CODEWITHSUNDEEP
javascope
bog
bog

Reputation: 1323

Java scope of a variable

I do not understand why the output of this code is 10:

package uno;

public class A
{
    int x = 10;
    A(){int x = 12; new B();}
    public static void main(String args[]){
        int x = 11;
        new A();
    }
    class B{
        B(){System.out.println(x);}
    }
}

How does the scope in this example work? Why System.out.println(x); prints 10? Is it because the instruction System.out.println(x); is outside the parentesis of the costructor: A(){int x=12; new B();} and so int x = 12 lives only there but when System.out.println(x); is invoked, x = 12 lives no longer?? So the first x is x=10 declared in class A? What if there were any x in class A? Would it print 11?

Upvotes: 0

Views: 245

Answers (6)

user2864740
user2864740

Reputation: 61865

Local variables can only be accessed from within the method they are declared. With this in mind, the code can be rewritten to avoid shadowing the member variables and the resulting confusion:

package uno;
public class A{
  // And instance member variable (aka field)
  int field_A_x = 10;
  A(){
    // A local variable, only visible from within this method
    int constructor_x = 12;
    new B(); // -> prints 10
    // Assign a new value to field (not local variable), and try again
    field_A_x = 12;
    new B(); // -> prints 12
  }
  public static void main(String args[]){
    // A local variable, only visible from within this method
    int main_x = 11;
    new A();
  }
  class B{
    B(){
      // The inner class has access to the member variables from
      // the parent class; but the field not related to any local variable!
      System.out.println(field_A_x);
    }
  }
}

(Shadowed member variables can always be accessed in the this.x notation; but I would suggest not shadowing variables - choose meaningful names.)

Upvotes: 4

renz
renz

Reputation: 1070

int x = 10;

This has instance scope, any member of class A can "see" this. Class B sees this.

int x=12;

This has local scope, within your A constructor. It is only seen inside the constructor of A. 

int x = 11;

Also with local scope, this time, inside your main method.
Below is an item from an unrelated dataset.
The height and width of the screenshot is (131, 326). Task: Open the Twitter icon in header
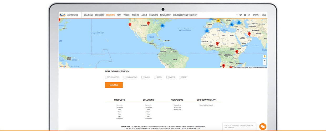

Who does System.out.println(x);? The constructor of B. What does B see? int x = 10;. That's why...

Furthermore,,

public class A{
  int x = 10;
  A(){int x=12; new B(); System.out.println(x); //prints 12}
  public static void main(String args[]){
    int x = 11;
    System.out.println(x); // prints 11
    new A();
  }
  class B{
    B(){System.out.println(x); //prints 10, as in your example}
  }
}

Upvotes: 2

sujithvm
sujithvm

Reputation: 2411

what is happening is variable shadowing. Check http://en.wikipedia.org/wiki/Variable_shadowing

if variable with same name is declared and initialized in local method then that value is used only in the method it is defined in. It does not change global variable variable. So setting int x = 11 or int x = 12 does not change global value of x. However in a method if variable is not defined global value is used so in class B global value of x i s printed.

Upvotes: 0

Ninad Pingale
Ninad Pingale

Reputation: 7069

If you are expecting output as x=12, just change

A(){int x=12; new B();}  // remove int here

to

A(){x=12; new B();}

It is currently creating a local variable, as it is declared inside a method.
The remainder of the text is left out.